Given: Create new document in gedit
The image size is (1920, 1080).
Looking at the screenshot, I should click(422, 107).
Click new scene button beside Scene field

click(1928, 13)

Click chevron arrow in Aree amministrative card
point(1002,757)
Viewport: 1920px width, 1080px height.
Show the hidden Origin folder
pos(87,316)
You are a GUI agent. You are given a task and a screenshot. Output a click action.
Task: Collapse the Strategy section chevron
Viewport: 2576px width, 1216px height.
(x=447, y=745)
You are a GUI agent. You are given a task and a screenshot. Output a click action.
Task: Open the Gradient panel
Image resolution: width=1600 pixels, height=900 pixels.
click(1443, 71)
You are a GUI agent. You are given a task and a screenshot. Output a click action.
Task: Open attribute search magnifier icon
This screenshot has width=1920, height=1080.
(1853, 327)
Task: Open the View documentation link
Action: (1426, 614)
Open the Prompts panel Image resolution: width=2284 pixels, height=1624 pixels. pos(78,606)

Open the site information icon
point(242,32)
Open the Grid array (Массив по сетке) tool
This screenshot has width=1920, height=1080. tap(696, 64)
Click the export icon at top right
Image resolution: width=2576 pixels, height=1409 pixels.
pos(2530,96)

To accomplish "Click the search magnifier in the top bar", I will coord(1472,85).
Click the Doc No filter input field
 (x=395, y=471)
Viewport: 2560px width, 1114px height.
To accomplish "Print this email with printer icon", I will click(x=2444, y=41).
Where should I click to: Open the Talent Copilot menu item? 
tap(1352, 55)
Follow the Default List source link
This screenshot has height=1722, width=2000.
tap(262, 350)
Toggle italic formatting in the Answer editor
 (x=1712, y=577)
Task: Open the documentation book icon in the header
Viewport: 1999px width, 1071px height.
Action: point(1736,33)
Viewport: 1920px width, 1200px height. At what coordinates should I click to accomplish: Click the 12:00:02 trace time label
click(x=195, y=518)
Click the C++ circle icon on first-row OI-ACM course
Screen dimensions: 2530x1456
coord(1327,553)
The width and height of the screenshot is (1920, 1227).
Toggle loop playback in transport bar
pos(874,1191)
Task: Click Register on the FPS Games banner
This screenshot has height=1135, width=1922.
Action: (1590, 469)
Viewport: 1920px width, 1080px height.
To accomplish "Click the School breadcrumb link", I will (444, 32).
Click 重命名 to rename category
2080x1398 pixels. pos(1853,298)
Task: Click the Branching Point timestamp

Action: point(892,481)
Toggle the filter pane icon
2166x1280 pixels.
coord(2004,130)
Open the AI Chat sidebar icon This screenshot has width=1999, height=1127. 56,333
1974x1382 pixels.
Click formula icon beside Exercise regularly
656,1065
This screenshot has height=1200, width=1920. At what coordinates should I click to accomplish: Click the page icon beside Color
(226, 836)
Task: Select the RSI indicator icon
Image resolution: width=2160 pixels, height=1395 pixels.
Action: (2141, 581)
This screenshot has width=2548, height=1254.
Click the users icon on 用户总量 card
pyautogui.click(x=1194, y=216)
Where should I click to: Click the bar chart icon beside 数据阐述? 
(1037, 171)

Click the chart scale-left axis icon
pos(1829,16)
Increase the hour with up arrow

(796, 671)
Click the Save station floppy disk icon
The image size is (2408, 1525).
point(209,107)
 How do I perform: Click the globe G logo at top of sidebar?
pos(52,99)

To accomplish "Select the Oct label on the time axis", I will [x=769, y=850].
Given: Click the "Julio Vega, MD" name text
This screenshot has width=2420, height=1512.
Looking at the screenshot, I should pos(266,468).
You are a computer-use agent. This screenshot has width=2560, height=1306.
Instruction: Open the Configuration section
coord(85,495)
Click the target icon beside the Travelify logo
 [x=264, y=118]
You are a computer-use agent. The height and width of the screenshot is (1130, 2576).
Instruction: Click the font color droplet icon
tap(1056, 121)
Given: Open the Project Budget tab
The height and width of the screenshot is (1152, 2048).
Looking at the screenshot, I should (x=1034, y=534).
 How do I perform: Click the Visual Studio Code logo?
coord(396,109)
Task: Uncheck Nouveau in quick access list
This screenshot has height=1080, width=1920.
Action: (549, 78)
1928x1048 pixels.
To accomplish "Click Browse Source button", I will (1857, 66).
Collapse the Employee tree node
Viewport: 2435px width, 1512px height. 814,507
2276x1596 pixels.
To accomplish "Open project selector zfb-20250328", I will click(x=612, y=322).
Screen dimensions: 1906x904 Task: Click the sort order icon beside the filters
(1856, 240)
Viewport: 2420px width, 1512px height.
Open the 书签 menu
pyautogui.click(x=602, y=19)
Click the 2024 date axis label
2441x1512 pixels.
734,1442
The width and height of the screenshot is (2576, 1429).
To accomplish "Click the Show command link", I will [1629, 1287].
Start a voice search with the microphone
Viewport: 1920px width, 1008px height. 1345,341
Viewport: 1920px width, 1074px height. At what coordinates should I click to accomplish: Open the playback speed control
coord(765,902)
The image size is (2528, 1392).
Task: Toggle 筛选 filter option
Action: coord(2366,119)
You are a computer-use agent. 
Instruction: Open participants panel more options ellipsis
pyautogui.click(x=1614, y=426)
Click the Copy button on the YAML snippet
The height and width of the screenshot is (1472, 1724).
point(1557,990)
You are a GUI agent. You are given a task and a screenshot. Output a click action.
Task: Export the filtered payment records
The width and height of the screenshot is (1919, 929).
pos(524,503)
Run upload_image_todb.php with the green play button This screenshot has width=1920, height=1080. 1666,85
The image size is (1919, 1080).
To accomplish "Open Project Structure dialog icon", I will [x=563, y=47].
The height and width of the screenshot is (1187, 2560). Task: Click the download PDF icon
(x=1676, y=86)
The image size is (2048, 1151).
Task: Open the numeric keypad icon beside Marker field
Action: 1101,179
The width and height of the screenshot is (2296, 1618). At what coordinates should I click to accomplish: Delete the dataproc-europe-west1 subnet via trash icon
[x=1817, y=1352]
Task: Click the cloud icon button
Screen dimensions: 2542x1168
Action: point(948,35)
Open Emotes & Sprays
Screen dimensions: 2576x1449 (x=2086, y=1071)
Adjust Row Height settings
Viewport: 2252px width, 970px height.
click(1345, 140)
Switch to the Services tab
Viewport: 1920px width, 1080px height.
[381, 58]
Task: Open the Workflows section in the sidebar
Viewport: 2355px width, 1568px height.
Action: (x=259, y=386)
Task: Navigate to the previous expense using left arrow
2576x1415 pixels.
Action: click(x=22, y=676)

• [DESCRIPTION OF THE TASK] Exactly as they stand above, retype all of the records.

• [ANSWER BOX]
Given: Create new document in gedit
The image size is (1920, 1080).
Looking at the screenshot, I should click(422, 107).
Click new scene button beside Scene field

click(1928, 13)

Click chevron arrow in Aree amministrative card
point(1002,757)
Viewport: 1920px width, 1080px height.
Show the hidden Origin folder
pos(87,316)
You are a GUI agent. You are given a task and a screenshot. Output a click action.
Task: Collapse the Strategy section chevron
Viewport: 2576px width, 1216px height.
(x=447, y=745)
You are a GUI agent. You are given a task and a screenshot. Output a click action.
Task: Open the Gradient panel
Image resolution: width=1600 pixels, height=900 pixels.
click(1443, 71)
You are a GUI agent. You are given a task and a screenshot. Output a click action.
Task: Open attribute search magnifier icon
This screenshot has width=1920, height=1080.
(1853, 327)
Task: Open the View documentation link
Action: (1426, 614)
Open the Prompts panel Image resolution: width=2284 pixels, height=1624 pixels. pos(78,606)

Open the site information icon
point(242,32)
Open the Grid array (Массив по сетке) tool
This screenshot has width=1920, height=1080. tap(696, 64)
Click the export icon at top right
Image resolution: width=2576 pixels, height=1409 pixels.
pos(2530,96)

To accomplish "Click the search magnifier in the top bar", I will coord(1472,85).
Click the Doc No filter input field
 (x=395, y=471)
Viewport: 2560px width, 1114px height.
To accomplish "Print this email with printer icon", I will click(x=2444, y=41).
Where should I click to: Open the Talent Copilot menu item? 
tap(1352, 55)
Follow the Default List source link
This screenshot has height=1722, width=2000.
tap(262, 350)
Toggle italic formatting in the Answer editor
 (x=1712, y=577)
Task: Open the documentation book icon in the header
Viewport: 1999px width, 1071px height.
Action: point(1736,33)
Viewport: 1920px width, 1200px height. At what coordinates should I click to accomplish: Click the 12:00:02 trace time label
click(x=195, y=518)
Click the C++ circle icon on first-row OI-ACM course
Screen dimensions: 2530x1456
coord(1327,553)
The width and height of the screenshot is (1920, 1227).
Toggle loop playback in transport bar
pos(874,1191)
Task: Click Register on the FPS Games banner
This screenshot has height=1135, width=1922.
Action: (1590, 469)
Viewport: 1920px width, 1080px height.
To accomplish "Click the School breadcrumb link", I will (444, 32).
Click 重命名 to rename category
2080x1398 pixels. pos(1853,298)
Task: Click the Branching Point timestamp

Action: point(892,481)
Toggle the filter pane icon
2166x1280 pixels.
coord(2004,130)
Open the AI Chat sidebar icon This screenshot has width=1999, height=1127. 56,333
1974x1382 pixels.
Click formula icon beside Exercise regularly
656,1065
This screenshot has height=1200, width=1920. At what coordinates should I click to accomplish: Click the page icon beside Color
(226, 836)
Task: Select the RSI indicator icon
Image resolution: width=2160 pixels, height=1395 pixels.
Action: (2141, 581)
This screenshot has width=2548, height=1254.
Click the users icon on 用户总量 card
pyautogui.click(x=1194, y=216)
Where should I click to: Click the bar chart icon beside 数据阐述? 
(1037, 171)

Click the chart scale-left axis icon
pos(1829,16)
Increase the hour with up arrow

(796, 671)
Click the Save station floppy disk icon
The image size is (2408, 1525).
point(209,107)
 How do I perform: Click the globe G logo at top of sidebar?
pos(52,99)

To accomplish "Select the Oct label on the time axis", I will [x=769, y=850].
Given: Click the "Julio Vega, MD" name text
This screenshot has width=2420, height=1512.
Looking at the screenshot, I should pos(266,468).
You are a computer-use agent. This screenshot has width=2560, height=1306.
Instruction: Open the Configuration section
coord(85,495)
Click the target icon beside the Travelify logo
 [x=264, y=118]
You are a computer-use agent. The height and width of the screenshot is (1130, 2576).
Instruction: Click the font color droplet icon
tap(1056, 121)
Given: Open the Project Budget tab
The height and width of the screenshot is (1152, 2048).
Looking at the screenshot, I should (x=1034, y=534).
 How do I perform: Click the Visual Studio Code logo?
coord(396,109)
Task: Uncheck Nouveau in quick access list
This screenshot has height=1080, width=1920.
Action: (549, 78)
1928x1048 pixels.
To accomplish "Click Browse Source button", I will (1857, 66).
Collapse the Employee tree node
Viewport: 2435px width, 1512px height. 814,507
2276x1596 pixels.
To accomplish "Open project selector zfb-20250328", I will click(x=612, y=322).
Screen dimensions: 1906x904 Task: Click the sort order icon beside the filters
(1856, 240)
Viewport: 2420px width, 1512px height.
Open the 书签 menu
pyautogui.click(x=602, y=19)
Click the 2024 date axis label
2441x1512 pixels.
734,1442
The width and height of the screenshot is (2576, 1429).
To accomplish "Click the Show command link", I will [1629, 1287].
Start a voice search with the microphone
Viewport: 1920px width, 1008px height. 1345,341
Viewport: 1920px width, 1074px height. At what coordinates should I click to accomplish: Open the playback speed control
coord(765,902)
The image size is (2528, 1392).
Task: Toggle 筛选 filter option
Action: coord(2366,119)
You are a computer-use agent. 
Instruction: Open participants panel more options ellipsis
pyautogui.click(x=1614, y=426)
Click the Copy button on the YAML snippet
The height and width of the screenshot is (1472, 1724).
point(1557,990)
You are a GUI agent. You are given a task and a screenshot. Output a click action.
Task: Export the filtered payment records
The width and height of the screenshot is (1919, 929).
pos(524,503)
Run upload_image_todb.php with the green play button This screenshot has width=1920, height=1080. 1666,85
The image size is (1919, 1080).
To accomplish "Open Project Structure dialog icon", I will [x=563, y=47].
The height and width of the screenshot is (1187, 2560). Task: Click the download PDF icon
(x=1676, y=86)
The image size is (2048, 1151).
Task: Open the numeric keypad icon beside Marker field
Action: 1101,179
The width and height of the screenshot is (2296, 1618). At what coordinates should I click to accomplish: Delete the dataproc-europe-west1 subnet via trash icon
[x=1817, y=1352]
Task: Click the cloud icon button
Screen dimensions: 2542x1168
Action: point(948,35)
Open Emotes & Sprays
Screen dimensions: 2576x1449 (x=2086, y=1071)
Adjust Row Height settings
Viewport: 2252px width, 970px height.
click(1345, 140)
Switch to the Services tab
Viewport: 1920px width, 1080px height.
[381, 58]
Task: Open the Workflows section in the sidebar
Viewport: 2355px width, 1568px height.
Action: (x=259, y=386)
Task: Navigate to the previous expense using left arrow
2576x1415 pixels.
Action: click(x=22, y=676)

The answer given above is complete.